Kartellverdacht gegen Intel & Media-Saturn *Update*

Wirtschaft & Firmen Laut der aktuellen Ausgabe der Financial Times Deutschland hat der Chiphersteller Intel massiv gegen das Kartellrecht verstoßen. Über mehrere Jahre soll es einen Vertrag mit den Elektronikmärkten Saturn und Media Markt gegeben haben. Darin war festgehalten, dass Wettbewerber des Chipherstellers keine Produkte über diese beiden Geschäftsketten verkaufen durften. Zu den Benachteiligten gehört unter anderem auch AMD. In einem Schreiben zwischen dem Zentraleinkauf von Media-Saturn und einem Zulieferer hieß es, dass grundsätzlich keine AMD-Prozessoren eingekauft werden, da der Händler eine entsprechende Vereinbarung mit Intel habe.

Dieses Schreiben liegt jetzt dem Bundeskartellamt vor.
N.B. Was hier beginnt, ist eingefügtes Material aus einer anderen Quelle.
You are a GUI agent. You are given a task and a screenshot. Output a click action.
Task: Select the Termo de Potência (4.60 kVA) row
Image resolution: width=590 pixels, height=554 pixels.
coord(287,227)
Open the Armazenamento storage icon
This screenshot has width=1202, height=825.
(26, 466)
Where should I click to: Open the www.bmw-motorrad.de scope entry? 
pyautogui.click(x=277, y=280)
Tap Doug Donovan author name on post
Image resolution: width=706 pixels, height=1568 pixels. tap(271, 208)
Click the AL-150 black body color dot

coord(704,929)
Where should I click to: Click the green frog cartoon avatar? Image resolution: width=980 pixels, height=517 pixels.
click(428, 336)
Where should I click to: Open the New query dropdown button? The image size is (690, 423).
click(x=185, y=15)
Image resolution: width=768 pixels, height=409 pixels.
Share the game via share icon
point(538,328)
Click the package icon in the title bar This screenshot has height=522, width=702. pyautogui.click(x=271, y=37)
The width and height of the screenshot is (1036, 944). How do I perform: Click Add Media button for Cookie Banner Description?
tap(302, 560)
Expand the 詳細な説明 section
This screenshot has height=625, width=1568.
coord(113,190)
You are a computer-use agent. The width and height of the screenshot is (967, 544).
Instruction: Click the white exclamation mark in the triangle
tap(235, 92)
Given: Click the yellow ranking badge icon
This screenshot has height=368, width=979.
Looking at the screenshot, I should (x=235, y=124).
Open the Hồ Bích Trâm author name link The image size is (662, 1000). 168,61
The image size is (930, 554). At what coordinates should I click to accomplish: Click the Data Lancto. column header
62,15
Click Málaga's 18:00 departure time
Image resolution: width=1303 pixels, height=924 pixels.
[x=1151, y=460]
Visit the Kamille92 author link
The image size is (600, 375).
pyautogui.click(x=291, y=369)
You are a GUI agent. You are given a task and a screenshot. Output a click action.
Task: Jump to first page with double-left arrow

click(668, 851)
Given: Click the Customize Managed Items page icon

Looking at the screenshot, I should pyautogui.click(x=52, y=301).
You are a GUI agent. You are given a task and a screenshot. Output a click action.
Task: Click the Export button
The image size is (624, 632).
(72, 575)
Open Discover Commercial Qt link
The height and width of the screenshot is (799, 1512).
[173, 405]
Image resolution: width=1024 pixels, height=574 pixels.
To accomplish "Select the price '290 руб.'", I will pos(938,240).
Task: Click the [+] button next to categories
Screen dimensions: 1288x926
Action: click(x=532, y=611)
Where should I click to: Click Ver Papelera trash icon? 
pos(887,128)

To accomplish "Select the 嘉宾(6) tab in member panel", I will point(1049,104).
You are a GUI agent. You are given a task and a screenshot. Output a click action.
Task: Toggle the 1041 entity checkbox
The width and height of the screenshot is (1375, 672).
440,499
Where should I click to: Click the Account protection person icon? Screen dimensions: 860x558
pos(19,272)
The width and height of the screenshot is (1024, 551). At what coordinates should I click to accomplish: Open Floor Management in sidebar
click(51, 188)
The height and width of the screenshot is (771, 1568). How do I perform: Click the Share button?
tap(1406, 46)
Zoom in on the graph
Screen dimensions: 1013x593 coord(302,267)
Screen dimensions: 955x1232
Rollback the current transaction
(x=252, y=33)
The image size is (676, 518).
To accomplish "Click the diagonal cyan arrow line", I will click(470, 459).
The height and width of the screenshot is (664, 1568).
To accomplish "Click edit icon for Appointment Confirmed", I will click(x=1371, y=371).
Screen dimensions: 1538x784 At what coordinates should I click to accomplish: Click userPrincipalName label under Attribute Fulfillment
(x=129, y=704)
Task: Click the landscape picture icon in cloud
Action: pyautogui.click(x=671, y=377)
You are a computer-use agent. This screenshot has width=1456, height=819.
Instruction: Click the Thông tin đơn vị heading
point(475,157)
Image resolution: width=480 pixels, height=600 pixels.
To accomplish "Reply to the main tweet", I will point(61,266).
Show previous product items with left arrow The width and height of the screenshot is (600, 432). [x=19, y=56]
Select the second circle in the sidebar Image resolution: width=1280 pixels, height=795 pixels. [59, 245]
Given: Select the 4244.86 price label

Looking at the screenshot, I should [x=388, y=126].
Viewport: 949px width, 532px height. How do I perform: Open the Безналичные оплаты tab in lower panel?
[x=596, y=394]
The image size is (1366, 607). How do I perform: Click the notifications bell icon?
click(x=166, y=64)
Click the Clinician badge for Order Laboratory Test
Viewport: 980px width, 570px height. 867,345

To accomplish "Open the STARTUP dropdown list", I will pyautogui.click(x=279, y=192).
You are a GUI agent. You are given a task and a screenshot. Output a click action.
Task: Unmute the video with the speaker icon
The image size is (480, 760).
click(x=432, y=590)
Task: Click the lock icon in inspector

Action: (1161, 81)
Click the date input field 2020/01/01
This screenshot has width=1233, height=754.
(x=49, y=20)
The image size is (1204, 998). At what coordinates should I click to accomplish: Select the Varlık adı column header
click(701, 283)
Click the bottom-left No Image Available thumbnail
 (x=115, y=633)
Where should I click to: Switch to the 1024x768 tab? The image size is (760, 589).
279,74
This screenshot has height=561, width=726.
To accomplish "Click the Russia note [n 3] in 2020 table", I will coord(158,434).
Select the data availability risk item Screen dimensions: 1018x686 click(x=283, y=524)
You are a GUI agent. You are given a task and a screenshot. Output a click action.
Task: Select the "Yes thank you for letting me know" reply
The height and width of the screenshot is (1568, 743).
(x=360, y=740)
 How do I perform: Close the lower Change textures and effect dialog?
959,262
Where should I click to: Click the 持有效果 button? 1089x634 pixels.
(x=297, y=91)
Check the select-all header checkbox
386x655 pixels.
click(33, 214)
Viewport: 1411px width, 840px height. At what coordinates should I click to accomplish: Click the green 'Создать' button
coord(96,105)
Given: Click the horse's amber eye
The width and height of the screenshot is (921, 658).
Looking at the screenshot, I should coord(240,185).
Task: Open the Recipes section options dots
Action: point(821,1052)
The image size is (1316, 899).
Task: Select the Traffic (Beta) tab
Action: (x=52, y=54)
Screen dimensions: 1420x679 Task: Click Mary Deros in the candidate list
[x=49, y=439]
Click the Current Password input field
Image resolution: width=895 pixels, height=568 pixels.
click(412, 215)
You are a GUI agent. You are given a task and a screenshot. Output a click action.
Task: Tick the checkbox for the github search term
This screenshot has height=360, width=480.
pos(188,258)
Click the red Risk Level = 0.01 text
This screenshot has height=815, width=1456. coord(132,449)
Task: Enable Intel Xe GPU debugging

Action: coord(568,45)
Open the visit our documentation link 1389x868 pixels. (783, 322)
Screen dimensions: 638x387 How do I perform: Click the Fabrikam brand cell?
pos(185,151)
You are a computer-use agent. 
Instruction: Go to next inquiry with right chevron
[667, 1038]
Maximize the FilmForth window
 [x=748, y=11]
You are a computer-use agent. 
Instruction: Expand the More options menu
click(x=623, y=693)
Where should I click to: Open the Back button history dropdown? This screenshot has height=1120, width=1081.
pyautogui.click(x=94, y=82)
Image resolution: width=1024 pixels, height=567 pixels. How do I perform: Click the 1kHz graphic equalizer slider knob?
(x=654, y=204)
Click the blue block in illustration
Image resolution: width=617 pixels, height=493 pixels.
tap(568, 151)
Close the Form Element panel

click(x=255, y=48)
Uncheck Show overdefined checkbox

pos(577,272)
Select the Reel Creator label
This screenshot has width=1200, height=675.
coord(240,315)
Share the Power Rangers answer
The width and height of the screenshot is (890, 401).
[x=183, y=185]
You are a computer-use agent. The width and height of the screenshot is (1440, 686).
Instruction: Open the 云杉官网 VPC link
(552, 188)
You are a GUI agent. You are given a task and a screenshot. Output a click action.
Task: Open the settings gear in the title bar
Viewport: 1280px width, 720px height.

Marktbeherrschende Unternehmen, wozu Intel mit einem Marktanteil von 80 Prozent gehört, dürfen nach europäischem Kartellrecht keine exklusiven Vertriebspartner haben. Intel sowie Media-Saturn drohen jetzt Bußgelder in dreistelliger Millionenhöhe.

Update: Das Bundeskartellamt hat den Fall inzwischen kommentiert. Demnach liegen "keine Dokumente vor, die einen ausreichenden Anfangsverdacht begründen würden", sagte eine Sprecherin. Aus diesem Grund wird kein Verfahren eingeleitet.